- IATA: HCW; ICAO: KCQW; FAA LID: CQW;

Summary
- Airport type: Public
- Owner: Town of Cheraw
- Serves: Cheraw, South Carolina
- Elevation AMSL: 239 ft (73 m)
- Coordinates: 34°42′46″N 079°57′25″W﻿ / ﻿34.71278°N 79.95694°W

Map
- CQW Location of airport in South Carolina

Runways
| Direction | Length |  | Surface |
| ft | m |
| 8/26 | 5,000 | 1,524 | Asphalt |

Statistics (2008)
- Aircraft operations: 17,900
- Based aircraft: 18
- Source: Federal Aviation Administration

= Cheraw Municipal Airport =

Cheraw Municipal Airport , also known as Lynch Bellinger Field, is a public use airport in Chesterfield County, South Carolina, United States. It is owned by the Town of Cheraw and located three nautical miles (6 km) northwest of its central business district.

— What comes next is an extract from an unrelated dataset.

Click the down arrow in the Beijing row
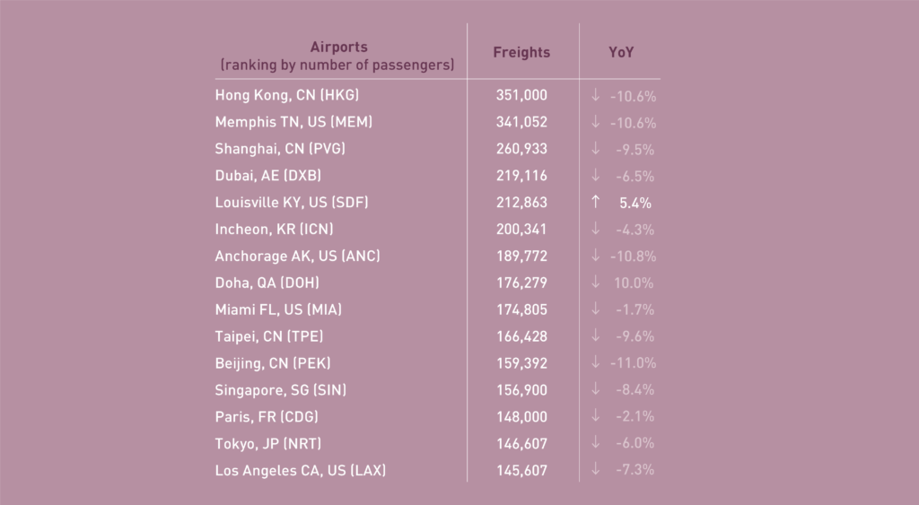The height and width of the screenshot is (505, 919). point(595,363)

Although most U.S. airports use the same three-letter location identifier for the FAA and IATA, this airport is assigned CQW by the FAA and HCW by the IATA.

== Facilities and aircraft ==
The airport covers an area of 235 acre at an elevation of 239 feet (73 m) above mean sea level. It has one runway designated 8/26 with an asphalt surface measuring 5,000 by 75 feet (1,524 x 23 m).

For the 12-month period ending May 1, 2008, the airport had 17,900 aircraft operations, an average of 49 per day: 99% general aviation and 1% military. At that time there were 18 aircraft based at this airport: 16 single-engine, 1 jet and 1 helicopter.